Title: Cause for Extinction
Summary: Like all great things, it started from his childhood.
Tezuka didn't often get new t-shirts-not that he minded, of course. He was a growing boy, he knew, and would sooner outgrow the t-shirt than the t-shirt would outlast him. That was what his mother told him, and when she told him this his father told him it probably wouldn't matter because he'd always be smaller than everyone in his class. Tezuka was more inclined to believe his mother, and when his father laughed and ruffled his hair, Tezuka stood there silently and vowed that he would be taller than his father.
It was a Monday afternoon when he came home from school, greeted his mother, and trotted up the steps to his bedroom. He opened the door as he slid the straps of his schoolbag off his shoulders. He paused just as his mother's voice drifted in from behind.
"It was too adorable not to buy," she said, by way of explanation, and slipped the round white hat off his head and pulled his bag from him. She hung them both on the hook by his desk.
Tezuka had no understanding of adorable, but thanked her in appreciation. His mother smiled and mentioned something about preparing snacks, leaving Tezuka alone in his room with a folded rectangle of melded cotton and polyester on his bed. It was mostly brown, plenty of shades darker than his hair. Tezuka picked it up with careful fingers, walked to his closet door, and set it neatly beneath the t-shirt pile comprised of exactly three more.

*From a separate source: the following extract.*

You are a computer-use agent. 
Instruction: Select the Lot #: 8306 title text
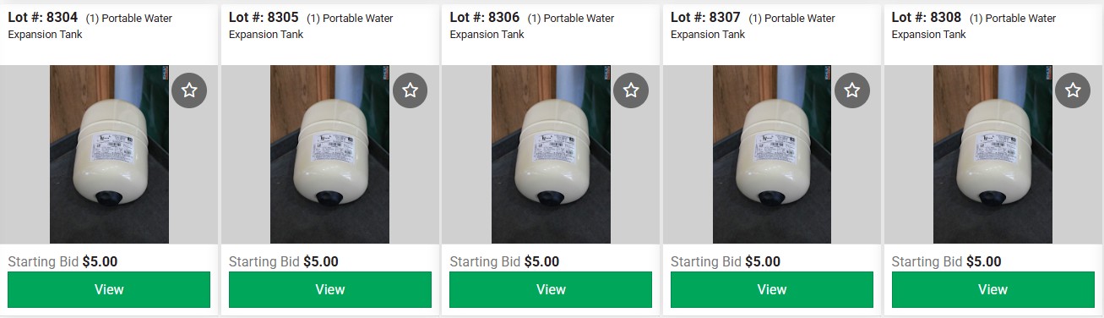tap(485, 17)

He settled down to finish his homework.
It was a Thursday afternoon when he came home from school with no homework in his bag. He had finished it all at school. His mother smiled when he told her, and ushered him up the steps to change out of his uniform.
Tezuka opened his closet door and picked up the shirt first on the pile. It was the new one from Monday, brown with splotches of green and orange and white. He unfolded it fully and studied the white bubble. He couldn't read English yet, but he could recognize the letters. It looked big and blocky and kind of obnoxious.
But his grandfather had told him that there were stories and lessons to be learned even in one tiny picture. Tezuka thought his grandfather was very wise.
The blob of green had sharp teeth and short arms and a long tail. It was a dinosaur, he concluded, a tyrannosaurus rex-he'd learned of them two months ago. By the dinosaur's feet was a patch of earth and a tiny orange blob of something he could not immediately place. It was a rodent, that was a given, but Tezuka could not determine if it was a coypu or a muskrat-Tezuka frowned, he needed to study more. The dinosaur had a fierce expression on it's face, and the rodent was running away.
Big rocks that looked as if they were on fire were heading towards the dinosaur. Tezuka knew of rain and snow and hail, but he had never heard of falling rocks-perhaps they were flying? Tezuka resolved to find out. Regardless, Tezuka found himself slightly awed.
He pulled the shirt on, smoothing it over his chest as he looked down at the upside-down amalgamation of rodent and dinosaur and rocks. His lips curved into a frown the longer he stared at the upside-down dinosaur.
When his grandfather came home that night, Tezuka told him he wanted to defeat dinosaurs with falling rocks.
It was, Tezuka decided, a very wise t-shirt.